A tal riguardo deve farsi riferimento all'art. 3 della l. 218/1995 e all'art. 3 del Regolamento
Ue 1111/2019, applicabile in via universale, che afferma che “sono competenti a decidere sulle questioni inerenti al divorzio, alla separazione personale dei coniugi e all'annullamento del matrimonio le autorità giurisdizionali dello Stato membro nel cui territorio si trova la residenza abituale dei coniugi o l'ultima residenza abituale dei coniugi se uno di essi vi risiede ancora o la residenza abituale del convenuto…”.
Chiarito ciò, deve essere individuata la legge applicabile in concreto.
Sul punto, rileva l'art. 31 L. 218/95 che rimanda a quanto disciplinato dal Reg. UE n. 1259/10 sulla cooperazione rafforzata nel settore della legge applicabile al divorzio e alla separazione personale, applicabile dal 21.06.2012, che all'art. 8, in caso di mancata scelta ad opera delle parti, stabilisce che la separazione è disciplinata “dalla legge dello Stato della residenza abituale dei coniugi nel momento in cui è adita l'autorità giurisdizionale (art. 8 lett. a)”.
Pronuncia di separazione – Sussistono tutti i presupposti legali e fattuali per pronunciare sentenza di separazione tra i coniugi.
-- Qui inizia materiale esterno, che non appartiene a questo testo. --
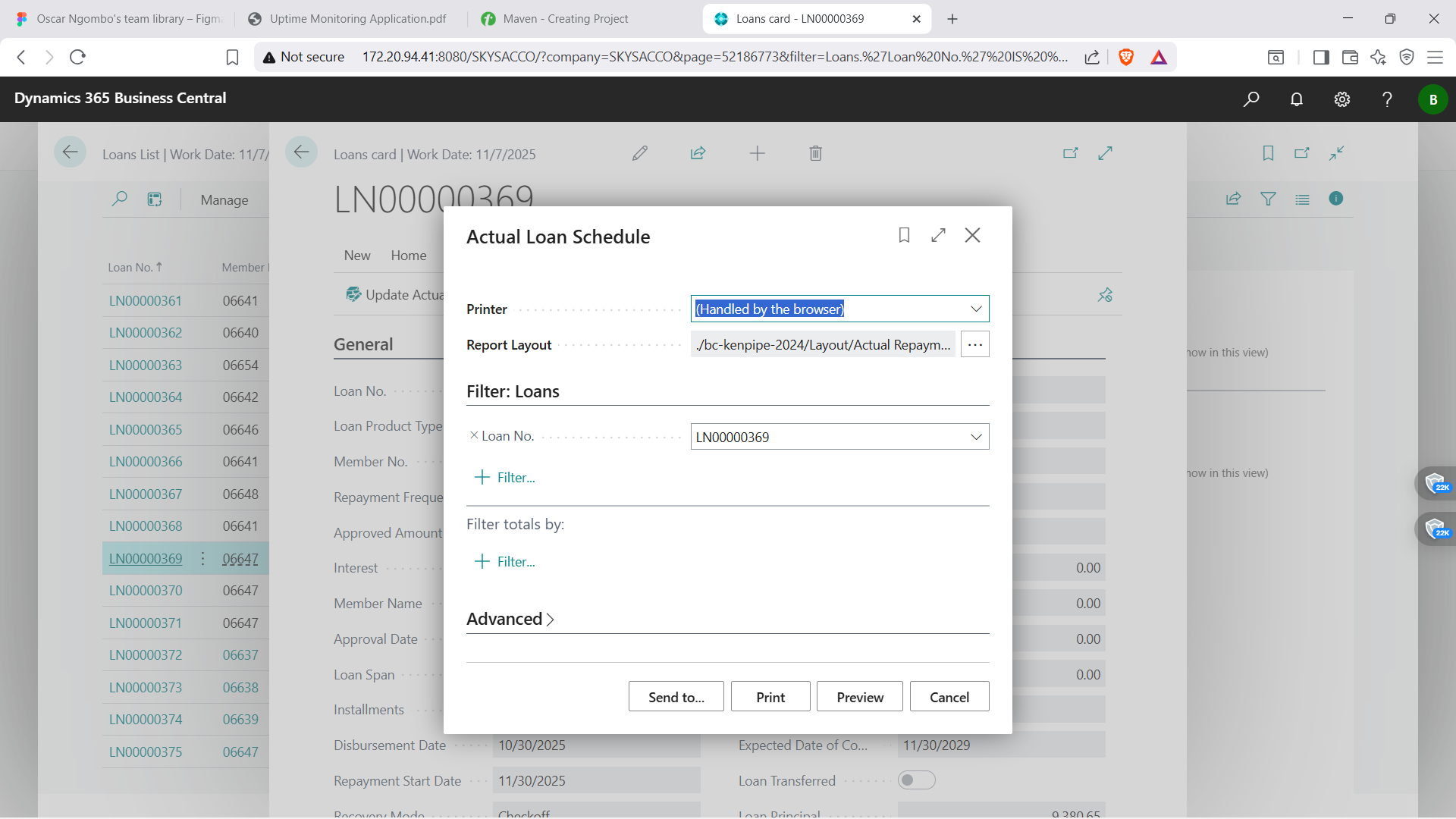Click the Preview button
Image resolution: width=1456 pixels, height=819 pixels.
859,697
I medesimi, infatti, hanno condotto vite autonome ancor prima dell'instaurazione del presente giudizio. Il permanere ininterrotto della separazione e la continuazione del presente procedimento sono già di per sé evidenti manifestazioni del venir meno della comunione materiale e spirituale tra le parti, dell'irrevocabile intenzione di sciogliere il vincolo matrimoniale e dell'impossibilità di ricostituire il nucleo familiare.
3 Può pertanto ritenersi che la comunione materiale e spirituale tra i coniugi non possa essere mantenuta e ricostituita, avendo evidenziato di volere una propria esistenza autonoma.
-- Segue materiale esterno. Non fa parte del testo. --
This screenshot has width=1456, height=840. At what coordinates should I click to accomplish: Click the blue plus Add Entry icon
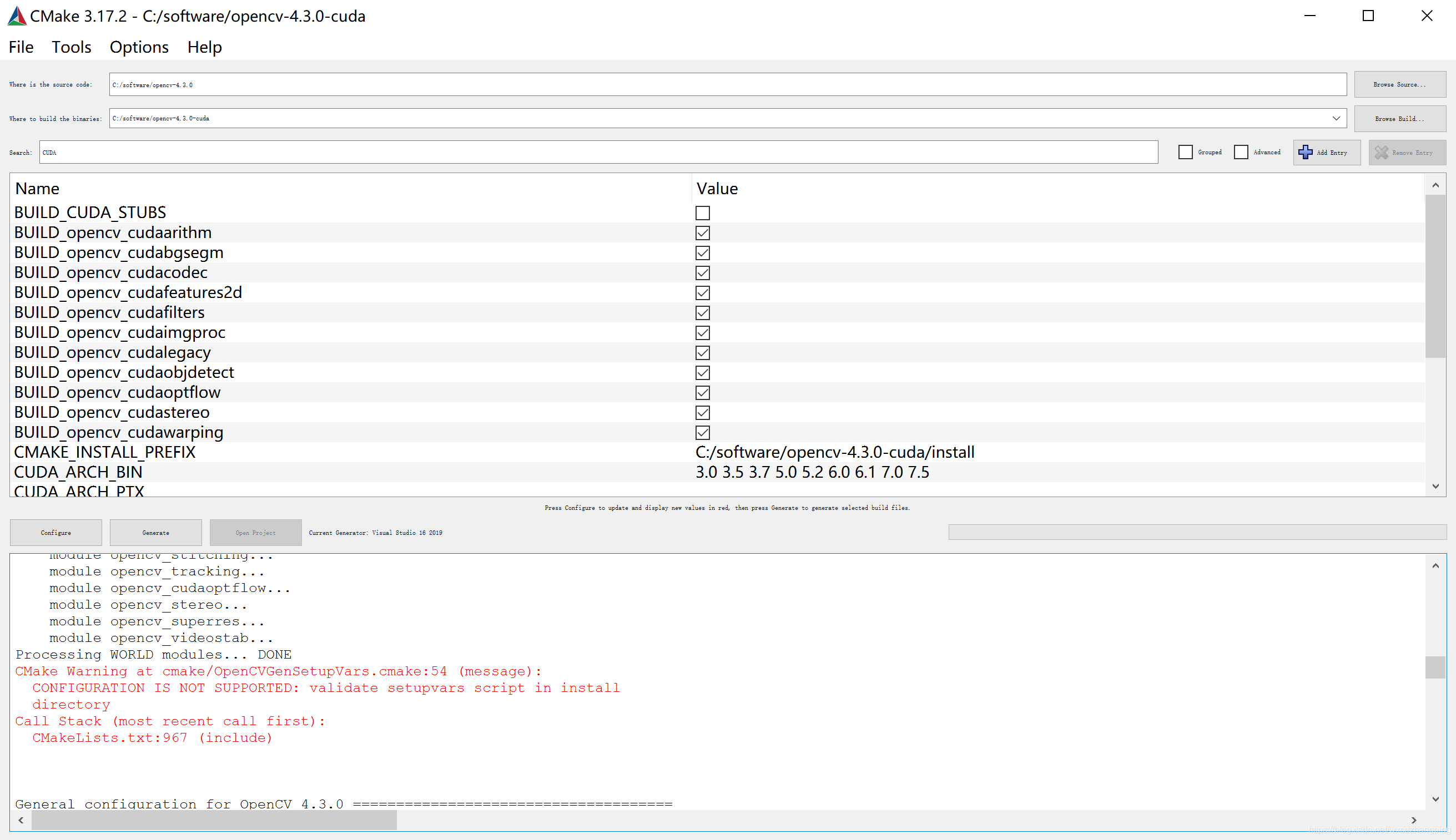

Spese di lite – Le spese di lite seguono la soccombenza e sono liquidate come da dispositivo, tenuto conto della concreta attività difensiva svolta (fase di studio, fase introduttiva e fase decisionale ai valori minimi) e del valore e della complessità della causa (valore indeterminabile-complessità bassa). Le stesse dovranno essere disposte in favore dello Stato essendo il ricorrente ammessa al Patrocinio a Spese dello Stato.
P. Q. M.
Il Tribunale di Prato, in composizione collegiale, definitivamente pronunciando, disattesa ogni contraria istanza, così provvede:
1. dichiara la separazione personale tra i coniugi e Controparte_1 [...]
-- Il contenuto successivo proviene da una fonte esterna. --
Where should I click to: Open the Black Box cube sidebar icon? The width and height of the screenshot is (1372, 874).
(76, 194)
sposati a IM (Perù) in data 20.02.2008, matrimonio non Controparte_2
trascritto in Italia;
2. condanna parte resistente al pagamento delle spese del presente giudizio sostenute da parte ricorrente quantificate in € 5.810,00 per compensi, oltre al 15% per rimborso forfettario, iva e cpa come per legge, da distrarsi in favore dello Stato.
Così deciso in Prato, nella camera di consiglio del 21/5/2025
Il Presidente dott. Lucia Schiaretti
Il giudice est. dott. Costanza Comunale
La divulgazione del presente provvedimento, al di fuori dell'ambito strettamente processuale, è condizionata all'eliminazione di tutti i dati sensibili in esso contenuti ai sensi della normativa sulla privacy ex D. Lgs 30 giugno 2003 n. 196 e successive modificazioni e integrazioni.